Он промолчал, думая о чем-то своем, а потом сказал:

— В городе этот дом не любили. Не по чину, мол, берет поп! Глаза у попа завидущие, руки загребущие. Ишь, какие хоромы взбодрил.

— От трудов праведных не возведешь палат каменных, — улыбнулась она. Она знала: он любил пословицы и когда-то собирал их.

— Вот-вот! А потом ведь им часто приходилось спускаться около нас. Поднимут голову, и над ними парят эти белые хоромы, архитектура легкая, светлая, все в них точно, симметрично, просто, ничего тяжелого, лишнего. И все утопает в зелени. А ведь зеленое и белое — это очень красиво, они так оттеняют друг друга.

— Да, конечно, — сказала она, вглядываясь в эти белые хоромы его детства, и даже положила вышивку к его ногам на диван. — Да, это должно было быть очень красиво...

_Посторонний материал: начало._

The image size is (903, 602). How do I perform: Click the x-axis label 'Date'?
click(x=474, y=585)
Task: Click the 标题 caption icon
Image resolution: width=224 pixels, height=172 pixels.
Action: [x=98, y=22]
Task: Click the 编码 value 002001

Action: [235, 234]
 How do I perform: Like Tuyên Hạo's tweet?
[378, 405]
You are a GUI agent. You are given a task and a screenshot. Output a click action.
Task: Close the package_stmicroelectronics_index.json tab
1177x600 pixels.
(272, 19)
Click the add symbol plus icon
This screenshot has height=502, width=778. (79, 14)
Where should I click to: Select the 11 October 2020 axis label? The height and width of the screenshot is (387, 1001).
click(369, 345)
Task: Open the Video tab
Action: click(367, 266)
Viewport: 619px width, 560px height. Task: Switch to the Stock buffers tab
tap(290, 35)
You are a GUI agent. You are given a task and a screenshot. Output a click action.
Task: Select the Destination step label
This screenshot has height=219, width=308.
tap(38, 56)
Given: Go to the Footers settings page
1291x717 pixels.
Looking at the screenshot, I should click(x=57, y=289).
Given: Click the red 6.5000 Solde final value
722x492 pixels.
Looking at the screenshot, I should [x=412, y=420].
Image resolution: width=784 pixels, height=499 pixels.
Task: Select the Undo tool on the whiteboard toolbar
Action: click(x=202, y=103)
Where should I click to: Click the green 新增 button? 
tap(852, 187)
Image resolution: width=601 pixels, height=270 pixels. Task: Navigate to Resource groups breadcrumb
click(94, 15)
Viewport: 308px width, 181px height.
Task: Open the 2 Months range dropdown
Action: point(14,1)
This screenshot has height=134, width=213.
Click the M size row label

— И солнце, солнце, представляете, волжское солнце и ветер оттуда, с Волги. — И тоже замолчал, глядя в ту же сторону, что и она.

Дом, настоящий, каменный, в котором он жил, и тот, другой, фантастический, который она только что представила, выплыл и встал перед ними обоими. Так они сидели с минуту и смотрели на них. Потом он слегка тронул ее за руку.

— Помните, у Мерзлякова про дуб. «Один, один, бедняжечка, как рекрут на часах». Когда-то у нас в доме часто пели эту песню. Так вот, многие нас не любили за этот дом. Завидовали. И первый — преосвященный Иеремия, епископ Нижегородский и Арзамасский. Он столько попортил крови моему отцу.